What this task involves:
Go to the line below that contains "Task: Click the paytable scrollbar thumb". From there to the end of the records, reproduce each line exactly, except the pictures.

Saved data entries:
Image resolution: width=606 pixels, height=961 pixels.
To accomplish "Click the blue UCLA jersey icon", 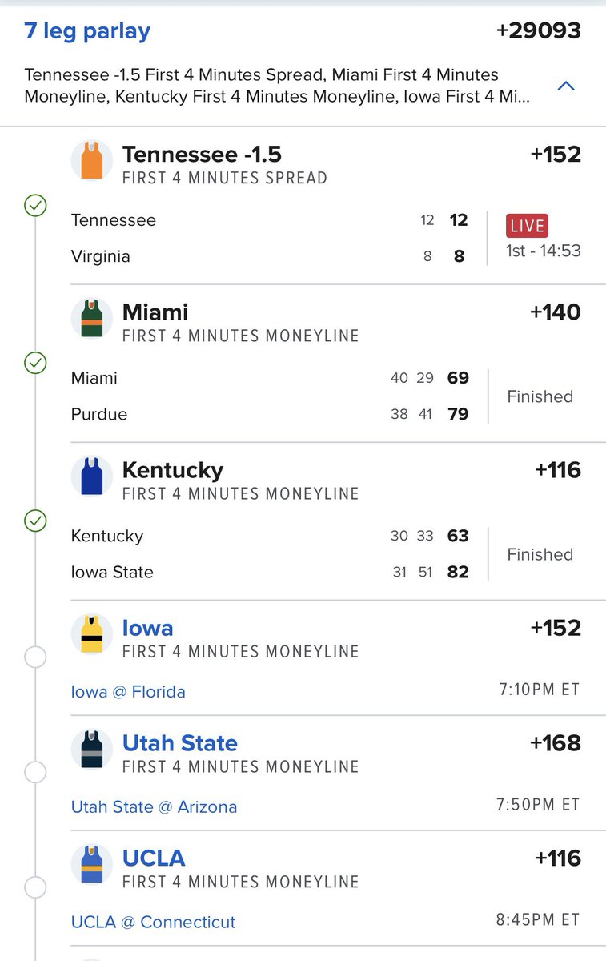I will (91, 865).
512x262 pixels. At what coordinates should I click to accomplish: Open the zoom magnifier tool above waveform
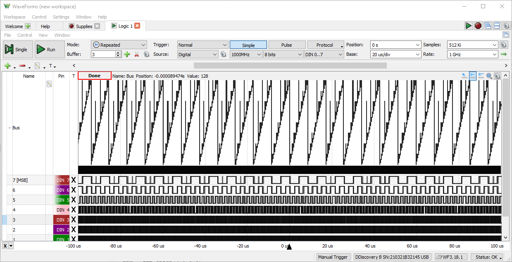point(489,76)
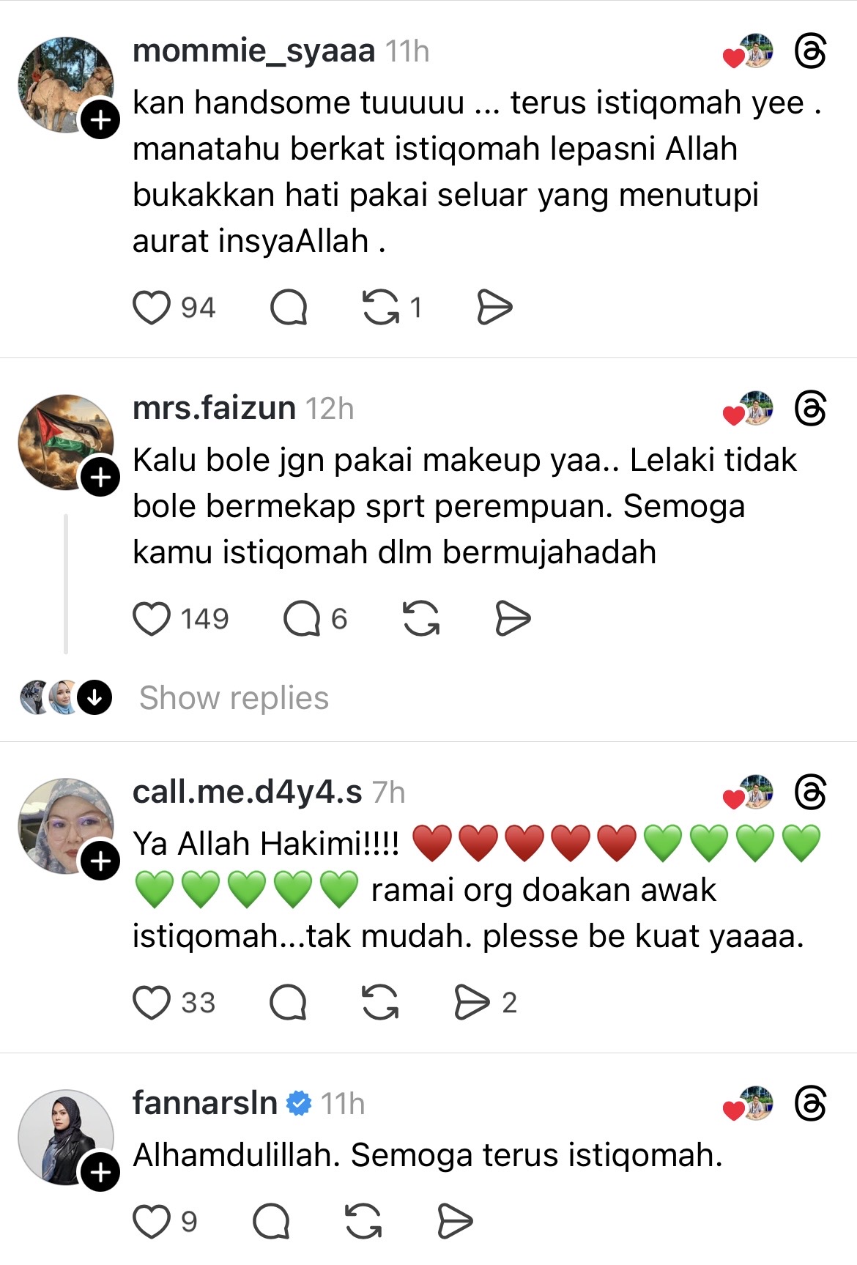857x1265 pixels.
Task: Share mommie_syaaa's comment with send icon
Action: (494, 308)
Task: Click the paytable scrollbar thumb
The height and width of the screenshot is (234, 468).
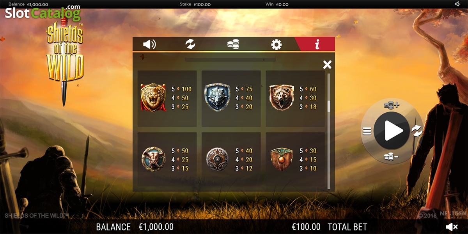Action: tap(329, 106)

Expected answer:
Task: Click the paytable scrollbar thumb
The height and width of the screenshot is (234, 468).
Action: tap(329, 106)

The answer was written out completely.